Tu zaczyna się właściwa akcja filmu. Orlak dowiaduje się, że „został obdarzony” rękami mordercy. Nie może przestać myśleć o niczym innym, jak tylko o tym, że „jego” ręce dokonały wielu okrutnych zbrodni... Zdaje się popadać w obłęd. Tymczasem, na tle sytuacji głównego bohatera, rozwija się kolejny wątek akcji – ojciec pianisty został zamordowany, a on sam staje się ofiarą szantażu.
Oglądając film, przede wszystkim warto zwrócić uwagę na Conrada Veidta, wyjątkowo ekspresyjnie grającego trudną rolę Paula Orlaka. Niektóre sekwencje w zasadzie opierają się na jego – by tak rzec – „pantomimicznych monologach”, dzięki którym doskonale wiemy, co dzieje się we wnętrzu umęczonego pianisty – jakie koszmary, wątpliwości i wahania go dręczą.
Nie można też nie dodać, że Wiene, realizując ten film, bynajmniej nie zapomniał o swych ekspresjonistycznych doświadczeniach. Choć brak tu typowych dla tego nurtu deformacji przestrzeni, tok akcji wyznacza gra światła i cienia, a wszystkim poczynaniom bohaterów towarzyszy atmosfera grozy i tajemnicy...
Ręce Orlaka (Orlacs Hände,1924) – reż. Robert Wiene.
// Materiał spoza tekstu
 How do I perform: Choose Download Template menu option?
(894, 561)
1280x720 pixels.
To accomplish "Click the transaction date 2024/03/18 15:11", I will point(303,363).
Nie miałem okazji widzieć tego filmu, ale recenzja bardzo zachęca. Chyba czas nadrobić zaległości...
OdpowiedzUsuńpozdrawiam
Polecam - film toczy się dość powolnym rytmem, ale na pewno jest wart zobaczenia. W wersji angielskiej (b. dobrej jakości) można go znaleźć na Youtube.